Winter deals Bosnia a huge blow
This winter came abruptly. For Bosnians facing the brutal elements of winter, time is not a luxury. IRUSA is working around the clock to turn donations into winter support. We want to ensure that the families are prepared to make it through the frigid temperatures. One of IRUSA’s most critical projects is winterization, where your support helps prepare communities to survive the biting cold. If we act now we can provide items like food, medical aid, water, blankets, mattresses, plastic sheeting, plastic mats, shoes, jackets, hats, sweatshirts, gloves, waterproof coats, and socks. Throughout this entire winter they will live in below freezing temperatures, sometimes without any source of heat. They shouldn’t have to face this winter alone.
And at IRUSA, we won’t let them. Follow our journey, Jan. 17-21, for Biking for Bosnia on social media.
Bosnia-Herzegovina suffered immense material losses—both human and material—after the 1992-1995 war. Vast improvements have been made since then: Between 1998 and 2008, poverty fell from 20% to about 14%. Then the global financial crisis hit, however, followed by a double-dip recession in Bosnia-Herzegovina, and food prices rose. More than one-quarter of the workforce is unemployed, and that number rises to well over one-half for young people — one of the world’s highest youth unemployment rates.

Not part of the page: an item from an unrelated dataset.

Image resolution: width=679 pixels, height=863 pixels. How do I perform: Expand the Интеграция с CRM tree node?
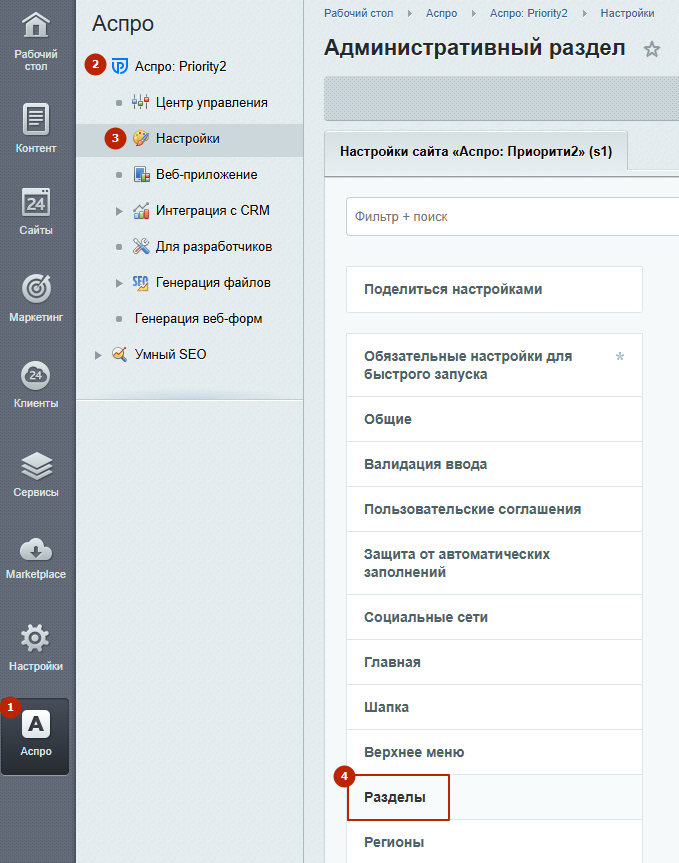(x=119, y=211)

Still, improvement continues in other areas. Between 1980 and 2014, Bosnia and Herzegovina’s life expectancy at birth increased by 6 years, and expected years of schooling increased by 2 years.

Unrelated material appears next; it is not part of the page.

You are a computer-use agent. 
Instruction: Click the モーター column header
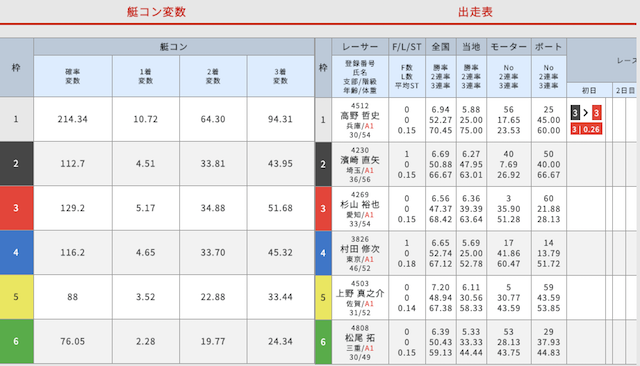click(x=509, y=47)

Islamic Relief began working in Bosnia-Herzegovina in 1992 to provide vital emergency assistance to the people during the Bosnian War. Islamic Relief was actually one of the first international, nongovernmental organizations to start delivering humanitarian aid to the people of Bosnia-Herzegovina. Food, water and clothes were distributed to survivors. Islamic Relief later began rebuilding homes, schools and places of worship that were destroyed during the war. More recently, IRUSA donors renovated homes rendered uninhabitable by 2014 floods.